- [Prompt]: Once the line containing "The height and" is found in the entries below, restate it and each following line word for word, stopping after the line containing "Collapse the Testing".

- [Data supplied]:
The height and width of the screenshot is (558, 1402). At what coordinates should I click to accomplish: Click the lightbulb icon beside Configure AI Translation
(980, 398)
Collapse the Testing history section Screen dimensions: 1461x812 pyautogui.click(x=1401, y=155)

...

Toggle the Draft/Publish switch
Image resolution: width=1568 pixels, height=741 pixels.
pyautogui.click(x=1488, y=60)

- [Exercise solution]:
The height and width of the screenshot is (558, 1402). At what coordinates should I click to accomplish: Click the lightbulb icon beside Configure AI Translation
(980, 398)
Collapse the Testing history section Screen dimensions: 1461x812 pyautogui.click(x=1401, y=155)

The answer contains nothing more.